Vehicle Survival Gear

This weekend, I updated, replenished, and optimized the survival supplies we keep in our vehicles.  As our living situation has changed and we will no longer be bugging out anywhere, the update means gear to keep us warm and help us get home if we are out and about and get stuck, break down, or the world as we know it comes to an end.  That means enough gear to survive a couple days if we end up stuck on the side of the road before things clear up or someone finds and digs us out.  After all, we could get stuck behind an avalanche or a rock slide or find the only road home blocked by a vehicle accident.

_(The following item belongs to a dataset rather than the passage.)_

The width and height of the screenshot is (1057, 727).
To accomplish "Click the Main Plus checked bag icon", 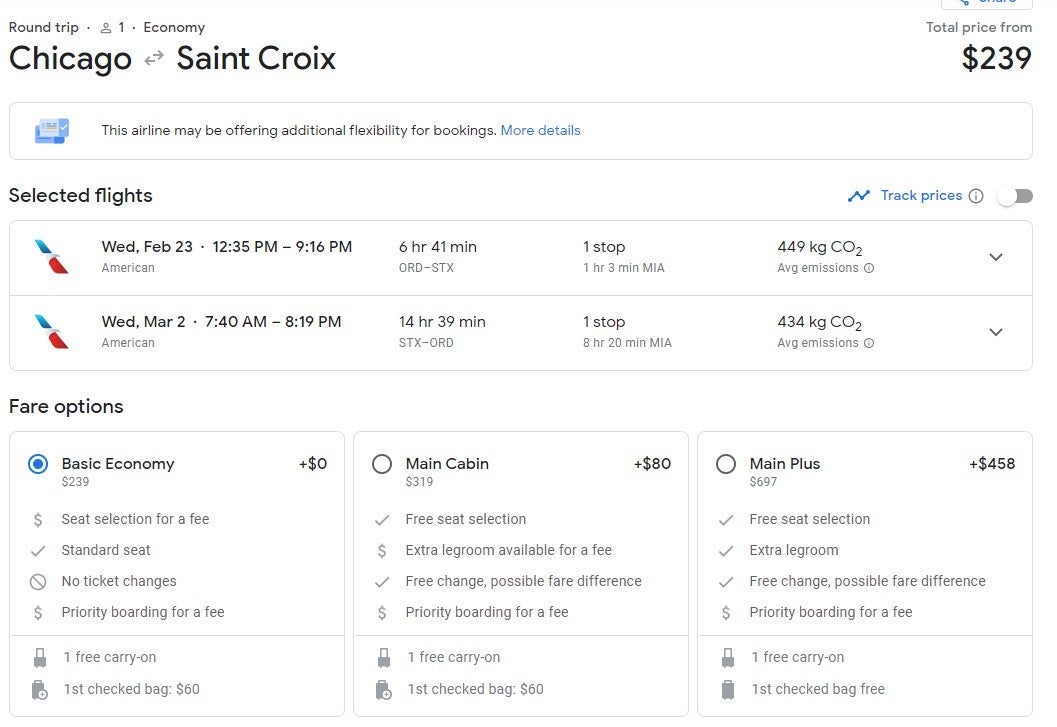I will point(727,689).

My minimum load of warm gear includes two each of the following:  thick wool socks, heavy-duty gloves with a leather palm and fingers in case they are needed for work, knit caps, a wool army blanket, and a Mylar survival blanket.  I carry a nice military poncho, so this could also provide an additional insulating layer if necessary.  In my wife’s car, these are sealed in a plastic bag and stuffed on top of the spare tire.  I always grin thinking the cop who finds the bag and think he is making a big drug score.  Won’t he be disappointed when it has clothes instead of illegal drugs?

Food and Water

Among my survival equipment, I include a mess kit and a small stove that can burn solid fuel tablets.  These tablets will boil a cup of water to make instant oatmeal of a packet of soup, and they can also be used to start a fire.  For food, I usually pack at least six Power Bars or similar snack or breakfast bars, a couple Snicker bars, some hard candy, the previously mentioned soup packets and oatmeal, and several MREs.  We normally carry at least four 20-ounce bottles of water in each vehicle.  In my truck, I have a sports bottle with a purification straw built in.  Sucking water through the straw purifies it.   I don’t have one for my wife’s car, but I may remove the one from my bugout bag and store it in her vehicle.  It’s highly unlikely that we will be bugging out anywhere these days.

I also carry rope, a small knife, spare CR123 batteries, a compass, local and state-wide maps, and a first aid kit.  Both cars also have jumper cables and a few repair-related items.

More Gear in my Truck

In my truck, which has far more storage space than her car due to the work box on the back, I include a hatchet, tow straps, bungie cords, ratchet straps, a small backpack, a large fixed blade knife, a headlamp, and a couple more full MRE meals.

For us, an important component of our emergency supplies is ammunition.  I like to make sure there is at least one box of 50 rounds in the following calibers in each vehicle:  .38Spl, 9mm, .40S&W, ,45ACP, 5.56, a couple boxes of 12 gauge, and a brick of .22LR.   I like to put an empty Glock magazine in each car as well, since I am rarely without my Glock.  The way I figure it, if things are bad enough that I’m tapping into the stored ammo, I might need an additional magazine.  Also in my truck I add a bandoleer of .308 and some loaded AR-15 magazines.

Do I expect to need all of this ammo at once?  Nope.  But there is always the possibility that I will need one or two of the calibers.  If my wife and I are both carrying, we could have guns for three different calibers.  If we are traveling long distance, chances are that I will bring a rifle, especially if we are taking the truck.  I also hate the idea of being at the range or out shooting with a friend and shooting up all our ammo and driving home with empty guns.  More than once I have tapped in to my car ammo stash to replenish an empty firearm after shooting my carry ammo in an unexpected range session.

Granddaughter Update

Our little grandchild was transferred to the local Children’s hospital last week but has been doing much better under their care.  She is still in the NICU but her lungs appear to have matured and she no longer help breathing or supplemental oxygen. 

Because her mother had COVID-19 three or four weeks before she was born, the doctors do not know if her breathing problems were under-developed lungs, which are not uncommon in an infant born three weeks early, or some unknown side effect of her mother having COVID.  She was treated for pulmonary hypertension by the maternity hospital, but Children’s saw no sign of it and successfully treated her for pneumonia.

In any case, her parent say she is quite pistol and we expect her to be heading home this week.